• **Document**:
* begin *

We’ve become trained to click into these social media apps when we’re bored. We worry that we’re missing out, feel the need to check these apps to make sure we haven’t missed anything. We feel compelled to like photos, status, RT, share. Whether or not it’s that interesting or pertinent or falls in line with what we want to talk about. We fall into the inane debates over blue and black or white and gold dresses or Yanny versus Laurel. We post our own photos, we check notifications, we tweet, we post stories, we snapchat.

Why do we get addicted to social media?

Humans have an innate need to connect and interact with others. We are naturally tribal and now that we live less closely intertwined than our ancestors, social media has evolved to fill that need to always be ‘connected’ with one another.

As humans we also have the need for validation. Validation that we belong, validation that those around us care. The needs to know and be known, to understand and be understood.

* end *

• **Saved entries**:
* begin *

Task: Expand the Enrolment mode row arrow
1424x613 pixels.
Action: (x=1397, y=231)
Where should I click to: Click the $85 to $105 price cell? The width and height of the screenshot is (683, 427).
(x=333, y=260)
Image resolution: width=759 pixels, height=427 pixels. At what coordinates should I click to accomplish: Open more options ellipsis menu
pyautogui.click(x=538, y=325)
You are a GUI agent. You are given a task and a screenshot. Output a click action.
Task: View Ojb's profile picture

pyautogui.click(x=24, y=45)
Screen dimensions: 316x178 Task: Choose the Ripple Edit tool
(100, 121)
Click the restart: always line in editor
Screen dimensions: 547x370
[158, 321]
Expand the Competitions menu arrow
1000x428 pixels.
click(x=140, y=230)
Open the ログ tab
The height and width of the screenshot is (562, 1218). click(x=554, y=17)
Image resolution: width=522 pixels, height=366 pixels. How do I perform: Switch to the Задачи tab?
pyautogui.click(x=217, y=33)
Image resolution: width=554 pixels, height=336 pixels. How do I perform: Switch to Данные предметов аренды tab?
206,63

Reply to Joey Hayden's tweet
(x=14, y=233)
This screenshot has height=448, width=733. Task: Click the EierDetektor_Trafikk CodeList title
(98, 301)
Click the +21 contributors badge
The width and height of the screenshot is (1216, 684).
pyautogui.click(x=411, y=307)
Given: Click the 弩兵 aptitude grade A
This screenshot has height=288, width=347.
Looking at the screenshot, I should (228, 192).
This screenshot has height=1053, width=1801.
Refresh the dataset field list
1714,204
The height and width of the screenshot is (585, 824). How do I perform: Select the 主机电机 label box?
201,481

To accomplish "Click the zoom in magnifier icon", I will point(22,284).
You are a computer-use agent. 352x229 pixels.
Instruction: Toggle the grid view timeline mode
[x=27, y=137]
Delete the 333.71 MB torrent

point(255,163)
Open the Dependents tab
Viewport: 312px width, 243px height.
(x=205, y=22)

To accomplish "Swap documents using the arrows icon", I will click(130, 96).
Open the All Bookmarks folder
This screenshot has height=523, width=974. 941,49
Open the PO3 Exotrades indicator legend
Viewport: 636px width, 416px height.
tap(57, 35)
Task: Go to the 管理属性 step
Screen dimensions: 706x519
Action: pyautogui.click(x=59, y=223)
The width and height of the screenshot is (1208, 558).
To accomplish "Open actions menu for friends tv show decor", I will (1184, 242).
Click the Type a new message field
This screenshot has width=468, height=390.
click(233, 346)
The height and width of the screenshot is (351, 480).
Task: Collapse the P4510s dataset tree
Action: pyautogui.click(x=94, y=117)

* end *

• **Instruction 1**: In the social media text, what need do humans have innately?
• **Instruction 2**: Repeat the part of the social media text starting with "As humans we" and going on through "and be understood.".

• **Worked answer 1**: Humans have an innate need to connect and interact with others.

• **Worked answer 2**:
As humans we also have the need for validation. Validation that we belong, validation that those around us care. The needs to know and be known, to understand and be understood.